Rupali wrote: "But this experience tells me one important thing: Most of the people consider the writers/actors/any other celebrity as virtual/imaginary; ..."

Aye. I felt really bad after my first review here on Goodreads... it wasn't a good one, and it wasn't recieved very well at all. I hadn't expected the author to see it or even care since everyone else seemed to really love his book, but myeh. I didn't take it down though... it was my honest opinion. I was too blunt, I guess. It probably didn't help that I was his first 1-star, either, but I really didn't mean to hurt his feelings.

Cassandra wrote: "I believe that a review will show whether or not it has merit."

I agree.

"I try not to take it personally, even when I've had one that was a personal attack..."
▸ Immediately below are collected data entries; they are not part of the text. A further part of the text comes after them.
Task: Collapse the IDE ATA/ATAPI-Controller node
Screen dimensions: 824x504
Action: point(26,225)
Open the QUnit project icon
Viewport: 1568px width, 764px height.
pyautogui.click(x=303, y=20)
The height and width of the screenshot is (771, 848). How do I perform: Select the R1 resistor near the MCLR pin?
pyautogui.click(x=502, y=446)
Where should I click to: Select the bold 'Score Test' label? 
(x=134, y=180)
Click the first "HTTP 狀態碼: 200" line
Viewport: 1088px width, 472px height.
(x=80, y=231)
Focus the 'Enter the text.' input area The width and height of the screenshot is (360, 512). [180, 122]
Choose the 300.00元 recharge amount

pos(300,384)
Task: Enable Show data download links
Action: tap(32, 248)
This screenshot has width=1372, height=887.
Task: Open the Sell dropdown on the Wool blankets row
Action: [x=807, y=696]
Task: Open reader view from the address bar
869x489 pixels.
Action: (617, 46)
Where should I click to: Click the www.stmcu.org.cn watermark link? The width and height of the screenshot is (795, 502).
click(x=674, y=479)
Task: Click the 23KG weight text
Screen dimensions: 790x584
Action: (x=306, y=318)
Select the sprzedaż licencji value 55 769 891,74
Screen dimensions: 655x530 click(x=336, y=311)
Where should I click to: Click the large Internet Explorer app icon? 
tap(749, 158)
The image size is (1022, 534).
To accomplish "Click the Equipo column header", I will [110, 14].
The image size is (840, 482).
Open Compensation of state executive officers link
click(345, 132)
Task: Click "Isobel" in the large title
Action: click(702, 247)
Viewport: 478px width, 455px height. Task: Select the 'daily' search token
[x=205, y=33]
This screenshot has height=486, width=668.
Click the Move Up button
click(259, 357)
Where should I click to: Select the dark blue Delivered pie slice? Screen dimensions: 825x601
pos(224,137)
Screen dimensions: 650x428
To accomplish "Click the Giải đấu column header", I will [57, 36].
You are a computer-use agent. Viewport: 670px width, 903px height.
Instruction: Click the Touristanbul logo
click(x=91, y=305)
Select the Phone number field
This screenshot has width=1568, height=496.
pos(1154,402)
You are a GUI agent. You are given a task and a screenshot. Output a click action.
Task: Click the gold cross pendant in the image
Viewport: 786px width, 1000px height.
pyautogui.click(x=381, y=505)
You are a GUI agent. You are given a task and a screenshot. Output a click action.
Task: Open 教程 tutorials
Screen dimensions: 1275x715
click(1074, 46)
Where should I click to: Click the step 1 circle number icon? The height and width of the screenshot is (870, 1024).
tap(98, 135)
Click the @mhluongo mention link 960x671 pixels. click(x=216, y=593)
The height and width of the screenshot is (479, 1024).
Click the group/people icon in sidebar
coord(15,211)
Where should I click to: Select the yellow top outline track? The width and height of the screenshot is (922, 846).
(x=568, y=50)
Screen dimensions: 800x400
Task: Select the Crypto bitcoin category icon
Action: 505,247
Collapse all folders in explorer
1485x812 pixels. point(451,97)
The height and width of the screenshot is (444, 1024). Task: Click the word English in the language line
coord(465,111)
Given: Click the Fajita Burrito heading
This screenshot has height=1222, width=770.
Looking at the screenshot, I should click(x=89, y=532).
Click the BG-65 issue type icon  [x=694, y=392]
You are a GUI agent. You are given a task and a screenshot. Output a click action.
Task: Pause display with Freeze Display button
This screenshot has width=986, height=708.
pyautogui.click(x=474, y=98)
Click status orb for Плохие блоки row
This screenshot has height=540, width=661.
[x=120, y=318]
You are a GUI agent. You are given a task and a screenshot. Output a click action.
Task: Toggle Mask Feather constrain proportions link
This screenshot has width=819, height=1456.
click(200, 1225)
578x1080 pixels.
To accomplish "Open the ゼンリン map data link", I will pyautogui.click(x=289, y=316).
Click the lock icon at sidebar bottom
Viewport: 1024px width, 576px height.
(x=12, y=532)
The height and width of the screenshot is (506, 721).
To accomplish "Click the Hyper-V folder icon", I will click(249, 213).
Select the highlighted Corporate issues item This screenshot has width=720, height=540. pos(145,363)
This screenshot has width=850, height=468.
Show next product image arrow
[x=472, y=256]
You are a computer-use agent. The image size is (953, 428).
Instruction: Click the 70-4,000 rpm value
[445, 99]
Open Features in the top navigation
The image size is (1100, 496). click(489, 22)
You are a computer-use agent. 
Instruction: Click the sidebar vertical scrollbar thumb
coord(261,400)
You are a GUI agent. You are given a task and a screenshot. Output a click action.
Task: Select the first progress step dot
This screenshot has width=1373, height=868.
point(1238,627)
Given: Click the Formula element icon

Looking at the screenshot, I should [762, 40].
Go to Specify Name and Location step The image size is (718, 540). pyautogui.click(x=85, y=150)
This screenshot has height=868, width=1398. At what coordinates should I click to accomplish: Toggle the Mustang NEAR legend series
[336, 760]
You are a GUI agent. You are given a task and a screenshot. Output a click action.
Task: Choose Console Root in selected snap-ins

Yikes! I'm sorry that happened to you! Unfortunately, there are a lot of bitter, lonely people out there who berate a book/author simply because they're hurting personally. This is particularly true in the Romance genre, I've noticed =(

S.M. wrote: "Are you self publishing? I did. I just published late last September and a lot of my time is now taken up with marketing. I had no idea there would be so much involved with..."

Yep! I decided early on that the traditional route wouldn't provide me the creative freedom I wanted, so even before I started writing I worked on trying to figure out how to self-publish. Kinda like an independant film-maker, I just don't want to have a higher-up telling me what scenes to cut or what will and won't sell. Granted, higher-ups have more experience on that sort of thing, but I'm not really writing to make a product. It'd be nice if it sold, I guess, but my main focus is sharing something I've always loved with others =) Why did you decide to self-publish?

I sure will! Do you like science-fiction/fantasy? That's kinda the genre of my book. I'm toying with calling it a science-fantasy, but I hear there's a little debate on whether or not that's an actual genre... and in any case, I'm still not sure if my story fits it. The main setting is a planet that is not Earth, and has no connection to Earth. There are two species who may have originated there (humans and horses), but they've been living and dying on my planet so long they might as well be native - in excess of several thousands of years. I've done tons of research to make sure the technology, creatures, and weather patterns on this planet make sense--maybe I overthink it too much *laugh* So, in that, it *could* classify as a sci-fi. However, there are other elements, unexplained phenomenons called "magic" and "demons" by the characters, that could easily place it in the fantasy genre as well.

It's going to be something of an epic; the adventure is on the grand scale and there are a lot of characters involved. This is the first book of several I have planned. My sisters and I came up with the world when we were really little, and have "played" its stories ever since - yes, even into adulthood ;)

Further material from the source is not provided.